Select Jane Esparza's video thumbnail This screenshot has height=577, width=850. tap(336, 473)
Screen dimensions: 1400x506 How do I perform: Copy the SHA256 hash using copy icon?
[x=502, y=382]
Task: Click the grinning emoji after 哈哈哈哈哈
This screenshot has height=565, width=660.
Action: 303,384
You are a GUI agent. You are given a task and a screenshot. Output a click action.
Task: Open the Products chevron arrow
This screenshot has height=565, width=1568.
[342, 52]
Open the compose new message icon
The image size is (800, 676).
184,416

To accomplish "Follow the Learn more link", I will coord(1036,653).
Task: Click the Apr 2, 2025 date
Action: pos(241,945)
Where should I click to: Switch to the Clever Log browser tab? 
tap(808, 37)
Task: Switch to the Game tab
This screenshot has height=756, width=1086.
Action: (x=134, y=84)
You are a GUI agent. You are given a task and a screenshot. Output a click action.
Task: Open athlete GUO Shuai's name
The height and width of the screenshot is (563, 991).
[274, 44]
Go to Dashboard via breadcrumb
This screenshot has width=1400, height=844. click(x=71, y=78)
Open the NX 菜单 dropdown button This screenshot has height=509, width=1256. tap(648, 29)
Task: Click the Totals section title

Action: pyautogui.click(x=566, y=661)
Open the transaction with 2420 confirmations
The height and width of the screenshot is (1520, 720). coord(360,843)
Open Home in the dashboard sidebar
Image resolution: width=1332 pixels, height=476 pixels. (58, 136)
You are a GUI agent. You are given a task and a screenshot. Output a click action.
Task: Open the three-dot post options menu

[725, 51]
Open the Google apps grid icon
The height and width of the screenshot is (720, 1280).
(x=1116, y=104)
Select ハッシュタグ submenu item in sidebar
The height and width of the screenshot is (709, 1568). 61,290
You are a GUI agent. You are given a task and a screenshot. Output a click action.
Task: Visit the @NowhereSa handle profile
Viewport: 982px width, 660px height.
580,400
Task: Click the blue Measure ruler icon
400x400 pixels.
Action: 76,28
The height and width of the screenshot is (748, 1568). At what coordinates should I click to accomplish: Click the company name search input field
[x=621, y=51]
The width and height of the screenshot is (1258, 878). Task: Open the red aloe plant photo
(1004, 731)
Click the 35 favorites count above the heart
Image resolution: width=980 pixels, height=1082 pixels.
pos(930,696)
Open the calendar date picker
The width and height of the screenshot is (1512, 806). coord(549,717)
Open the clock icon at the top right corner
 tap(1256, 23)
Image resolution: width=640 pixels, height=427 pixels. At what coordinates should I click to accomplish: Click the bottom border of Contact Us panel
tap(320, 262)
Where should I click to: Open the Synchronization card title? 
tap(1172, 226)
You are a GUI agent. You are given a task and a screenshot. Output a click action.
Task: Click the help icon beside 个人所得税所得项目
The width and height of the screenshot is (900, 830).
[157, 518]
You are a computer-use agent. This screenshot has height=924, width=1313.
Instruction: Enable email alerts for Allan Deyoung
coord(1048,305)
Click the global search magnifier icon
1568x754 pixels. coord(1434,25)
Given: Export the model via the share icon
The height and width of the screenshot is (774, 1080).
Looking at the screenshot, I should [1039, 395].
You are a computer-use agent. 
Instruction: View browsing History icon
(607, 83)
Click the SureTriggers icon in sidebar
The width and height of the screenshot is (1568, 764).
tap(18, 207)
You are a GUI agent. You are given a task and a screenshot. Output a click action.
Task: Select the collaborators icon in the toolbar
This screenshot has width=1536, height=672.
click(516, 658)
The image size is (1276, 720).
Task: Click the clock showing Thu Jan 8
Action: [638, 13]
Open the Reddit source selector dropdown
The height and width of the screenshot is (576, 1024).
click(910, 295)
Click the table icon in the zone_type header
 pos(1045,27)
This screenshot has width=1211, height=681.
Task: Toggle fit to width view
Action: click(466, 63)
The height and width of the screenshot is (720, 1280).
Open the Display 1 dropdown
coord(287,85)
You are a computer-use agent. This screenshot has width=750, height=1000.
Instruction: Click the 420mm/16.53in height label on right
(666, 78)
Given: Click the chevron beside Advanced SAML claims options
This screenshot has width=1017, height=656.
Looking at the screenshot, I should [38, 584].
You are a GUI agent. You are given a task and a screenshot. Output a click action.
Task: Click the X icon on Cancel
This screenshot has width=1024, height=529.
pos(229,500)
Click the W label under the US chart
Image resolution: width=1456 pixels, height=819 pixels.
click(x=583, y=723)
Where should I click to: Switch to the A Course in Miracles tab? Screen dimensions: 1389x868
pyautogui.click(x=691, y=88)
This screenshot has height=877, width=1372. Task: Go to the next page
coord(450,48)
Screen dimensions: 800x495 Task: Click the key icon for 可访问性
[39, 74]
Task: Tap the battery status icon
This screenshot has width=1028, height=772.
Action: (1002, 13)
☆ ☆ ☆ ☆ ☆ ☆ ☆
Exercise directions - Keeping every character as it is, restate the lines above that run from the line with "The width and height of the screenshot is (900, 830)." through the line with "Click the SureTriggers icon in sidebar", both included, and nothing else.

Your response -
The width and height of the screenshot is (900, 830).
[157, 518]
You are a computer-use agent. This screenshot has height=924, width=1313.
Instruction: Enable email alerts for Allan Deyoung
coord(1048,305)
Click the global search magnifier icon
1568x754 pixels. coord(1434,25)
Given: Export the model via the share icon
The height and width of the screenshot is (774, 1080).
Looking at the screenshot, I should [1039, 395].
You are a computer-use agent. 
Instruction: View browsing History icon
(607, 83)
Click the SureTriggers icon in sidebar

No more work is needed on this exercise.